跨模态语义对齐和信息细化的多模态情感分析

丁美荣,陈鸿业,曾碧卿   

  1. 华南师范大学 软件学院,广东 佛山 528225
  • 出版日期:2024-11-15 发布日期:2024-11-14

Cross-Modal Semantic Alignment and Information Refinement for Multi-Modal Sentiment Analysis

DING Meirong, CHEN Hongye, ZENG Biqing   

  1. School of Software, South China Normal University, Foshan, Guangdong 528225, China
  • Online:2024-11-15 Published:2024-11-14

摘要: 为了解决多模态情感分析中存在异构鸿沟和语义鸿沟,以及模态无法有效融合等问题,提出了一个新的框架,基于跨模态Transformer的语义对齐和信息细化的多模态情感分析模型CM-SAIR(cross-modal semantic alignment and information refinement for multi-modal sentiment analysis),可以有效地解决多模态语义不对齐、语义噪声等问题,实现多模态数据更好地交互融合。使用多模态特征嵌入模块(multi-modal feature embedding,MFE)增强视觉和听觉模态的情感信息。通过一个定义良好的模态间语义对齐模块(inter-modal semantic alignment,ISA)进行双模态时间维度的对齐。通过一个模态内的信息细化模块(intra-modal information refinement,IIR)进行情感解析和情感细化。通过多模态门控融合模块(multi-modal gated fusion,MGF)实现模态的有效融合。在流行的多模态情感分析数据集上进行实验,证明了CM-SAIR框架与最先进的基线相比的优势。

关键词: 多模态特征嵌入, 语义对齐, 信息细化, 多模态门控融合, 多模态情感分析

Abstract: In order to solve the problems of heterogeneous gap, semantic gap and inability to effectively fuse modalities in multi-modal sentiment analysis, this paper proposes a new framework, a multi-modal sentiment analysis model CM-SAIR based on cross-modal Transformer for semantic alignment and information refinement, which can effectively solve problems such as multi-modal semantic misalignment and semantic noise, and achieve better interactive fusion of multi-modal data.

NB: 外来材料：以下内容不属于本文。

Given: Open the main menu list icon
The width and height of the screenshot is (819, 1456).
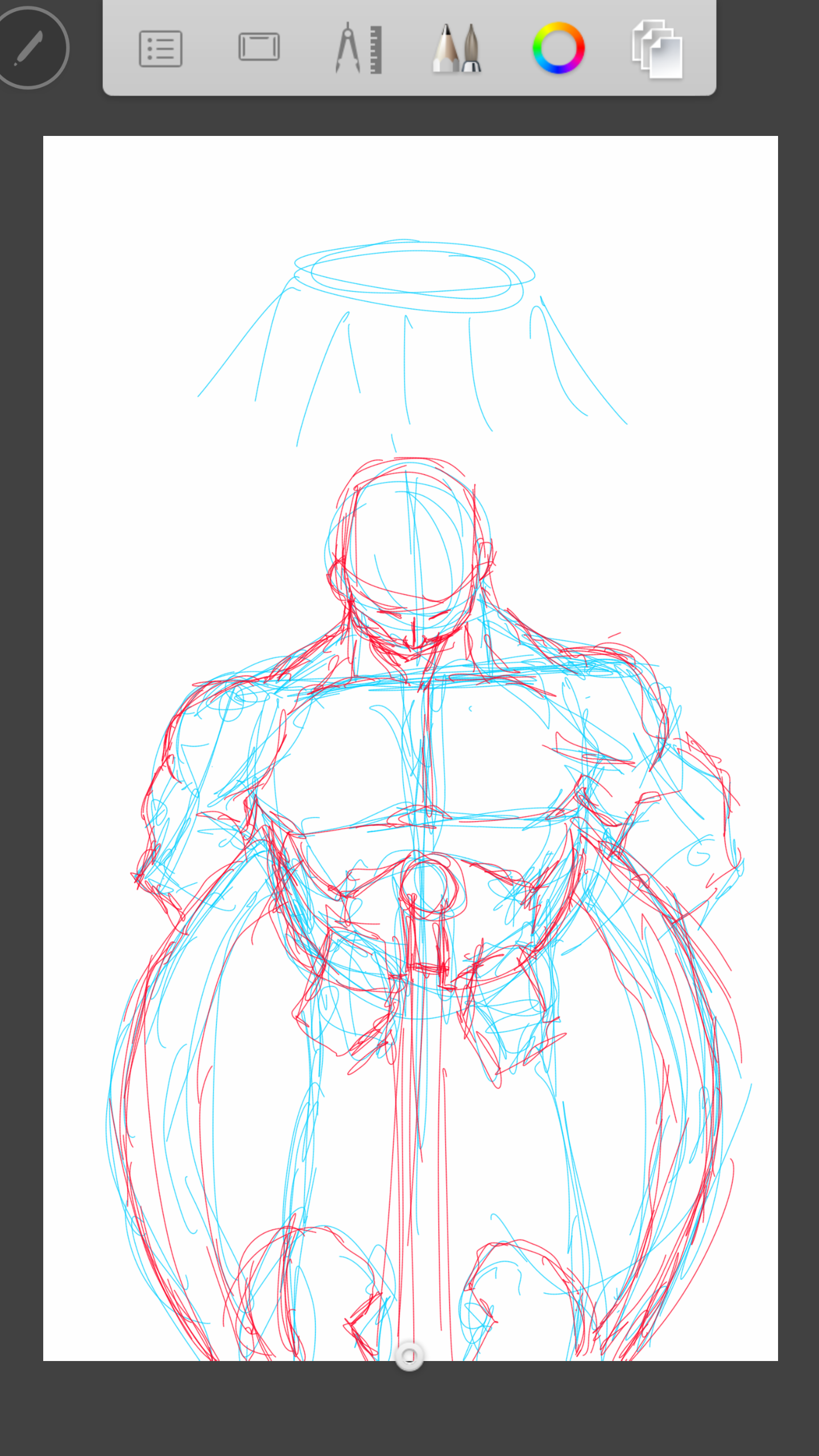Looking at the screenshot, I should point(161,49).
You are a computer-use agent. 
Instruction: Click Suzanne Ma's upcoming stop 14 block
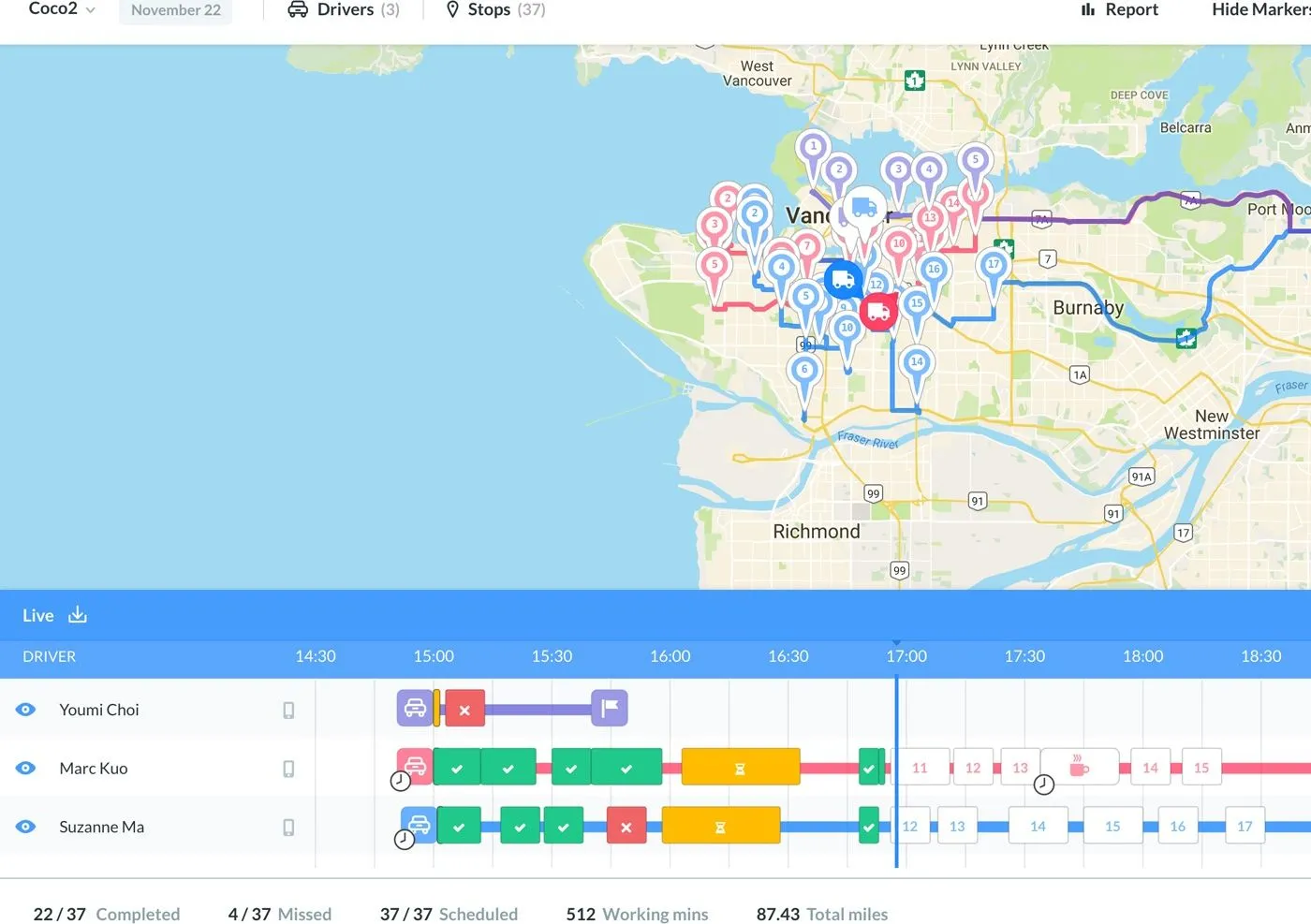(1038, 826)
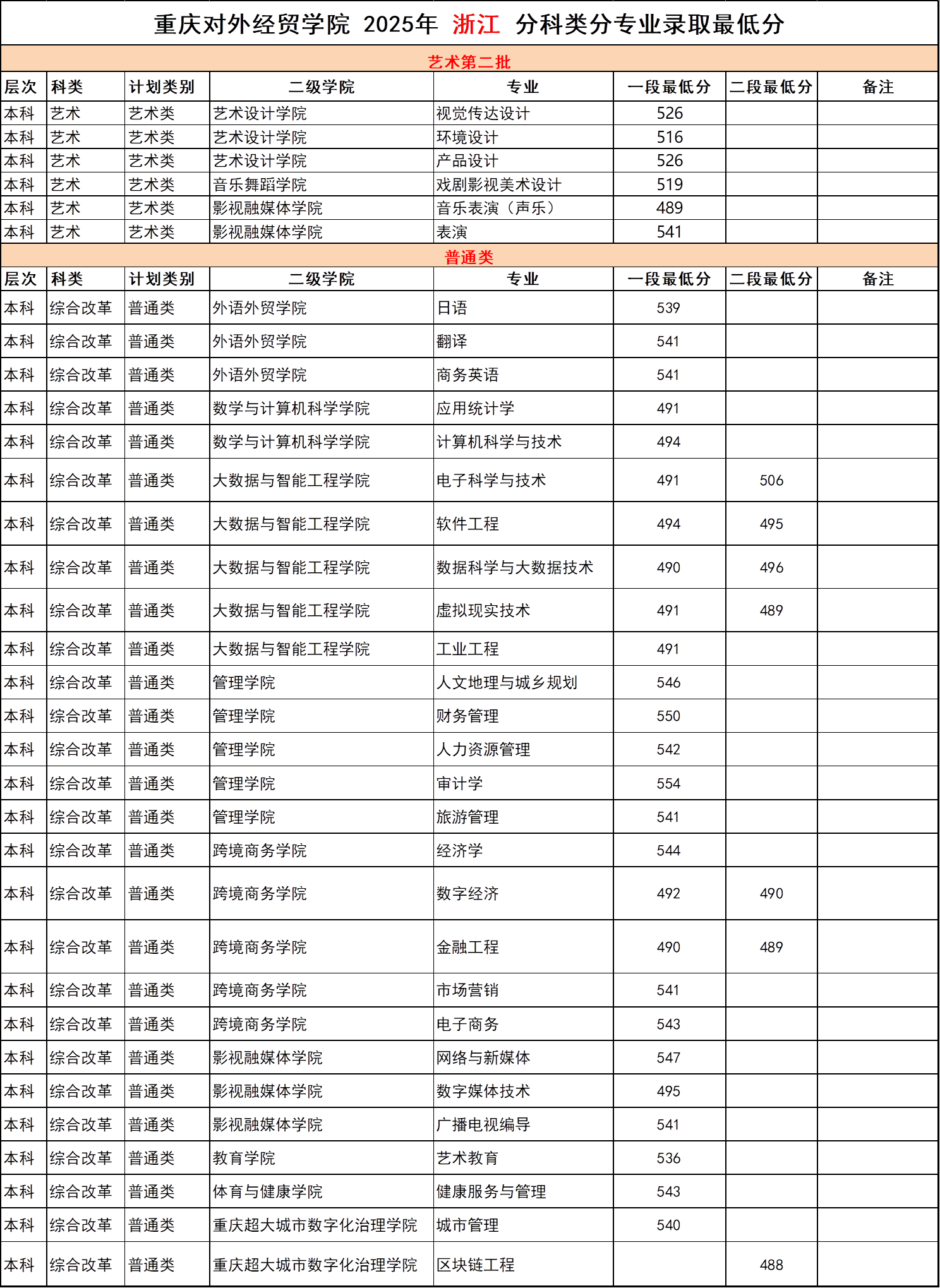This screenshot has width=940, height=1288.
Task: Click the red 浙江 text in the title
Action: [476, 25]
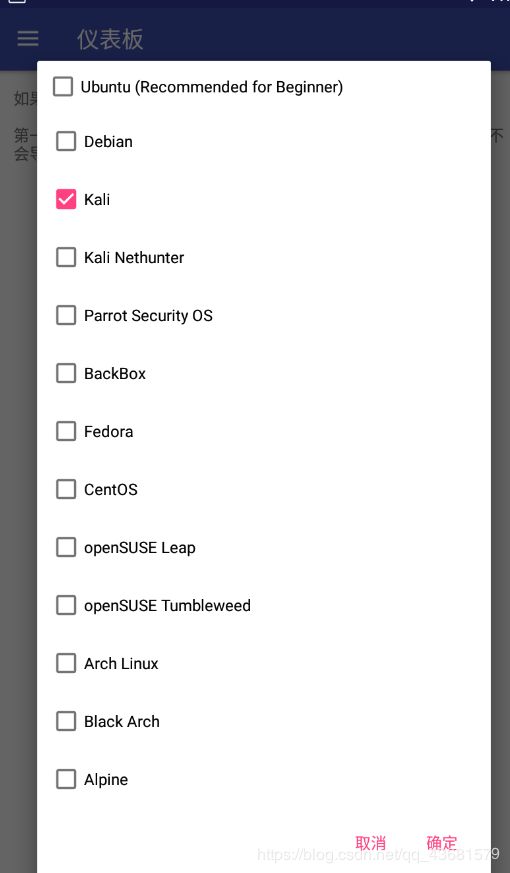Viewport: 510px width, 873px height.
Task: Tick the Fedora checkbox
Action: (x=66, y=431)
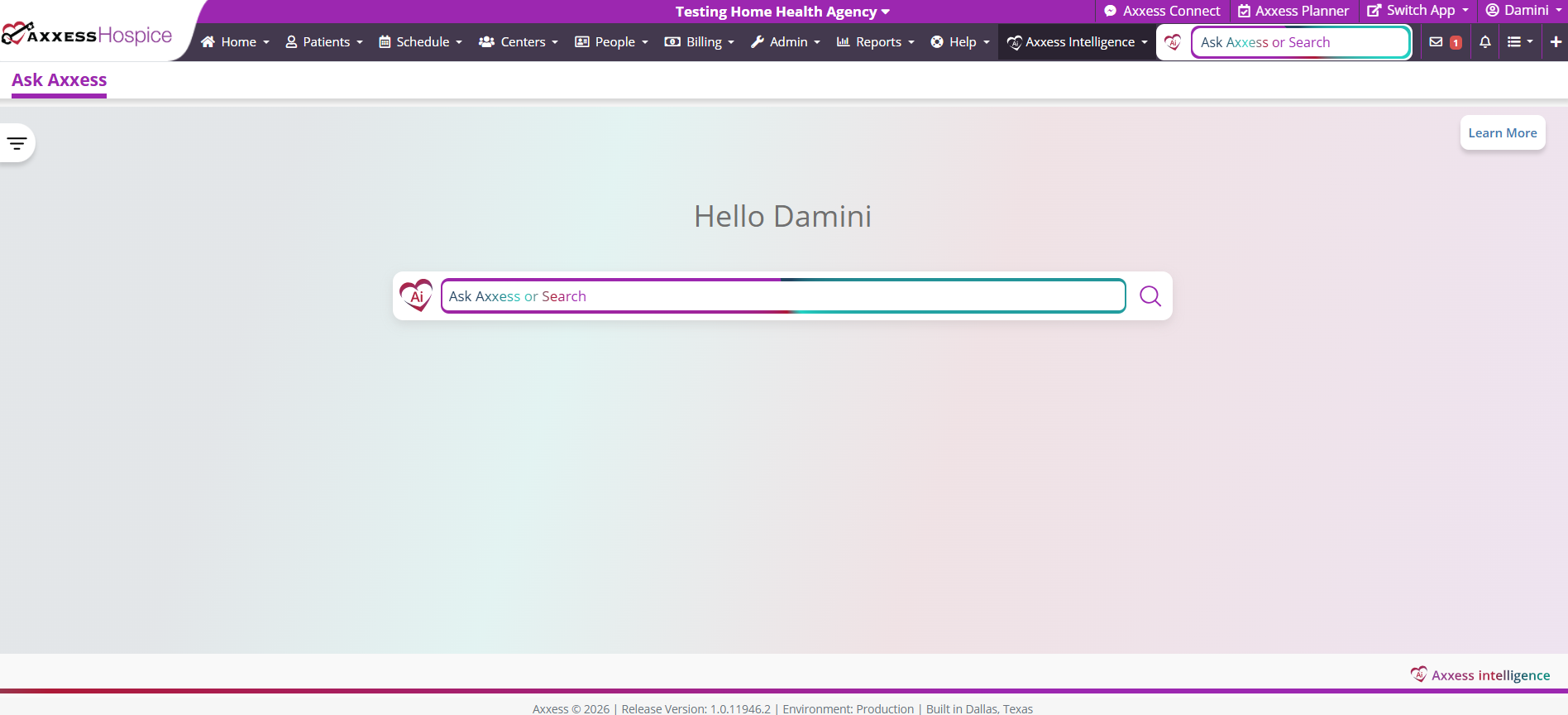The width and height of the screenshot is (1568, 715).
Task: Open the Patients menu
Action: (x=324, y=42)
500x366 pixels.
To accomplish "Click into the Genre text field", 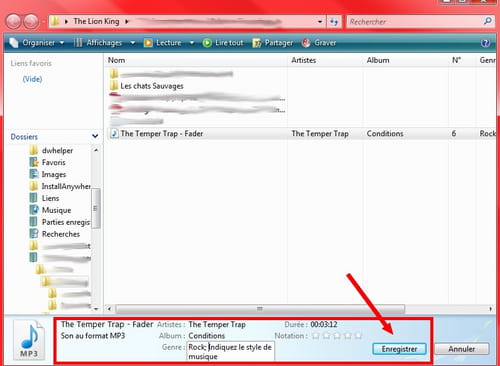I will coord(231,351).
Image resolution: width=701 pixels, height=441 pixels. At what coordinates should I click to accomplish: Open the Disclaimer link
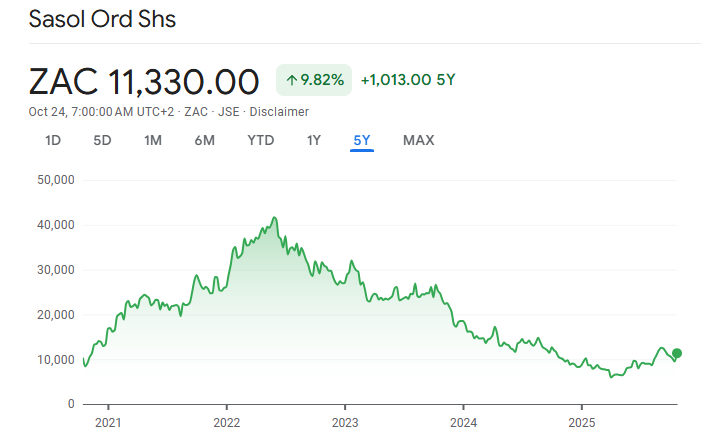pos(282,112)
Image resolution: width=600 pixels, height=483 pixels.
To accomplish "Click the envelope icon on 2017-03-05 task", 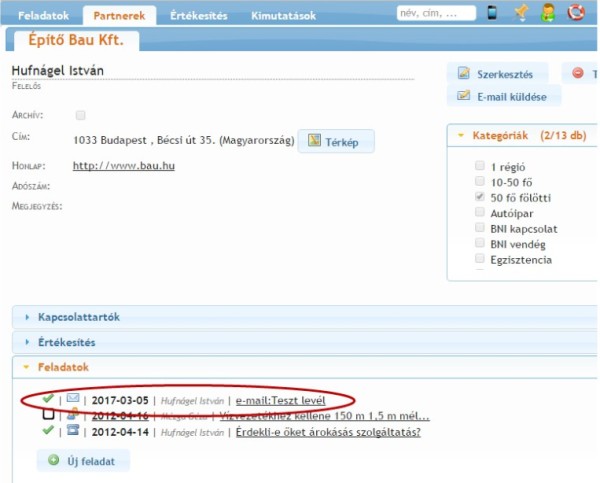I will (x=73, y=399).
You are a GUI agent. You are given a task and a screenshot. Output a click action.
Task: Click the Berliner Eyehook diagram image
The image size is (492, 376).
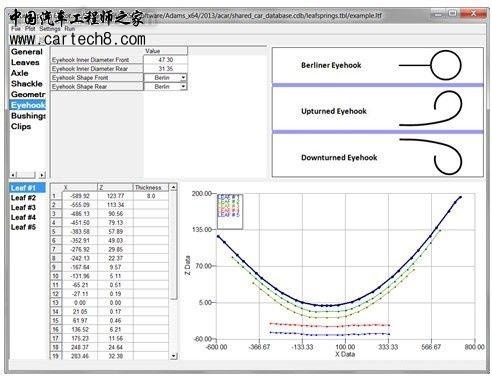[378, 65]
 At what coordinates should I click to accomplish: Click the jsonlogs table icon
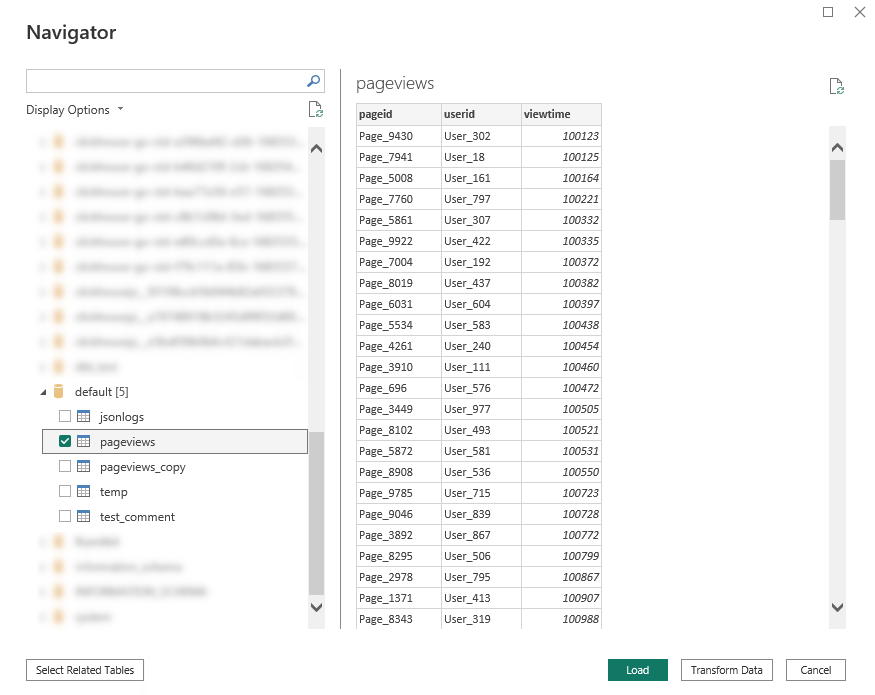(84, 417)
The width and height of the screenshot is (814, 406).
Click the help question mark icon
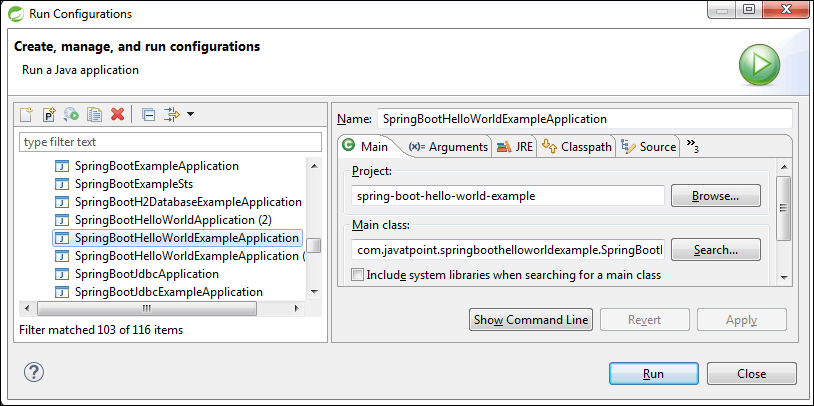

Multi-modal feature embedding module (MFE) is used to enhance the emotional information of visual and audio modalities. A well-defined inter-modal semantic alignment module (ISA) is proposed for bimodal temporal dimensions alignment. Sentiment parsing and sentiment refinement are performed through an intra-modal information refinement module (IIR). Effective modal fusion is achieved through the multi-modal gated fusion module (MGF). Extensive experiments on popular multi-modal sentiment analysis datasets demonstrate the advantages of the CM-SAIR framework over state-of-the-art baselines.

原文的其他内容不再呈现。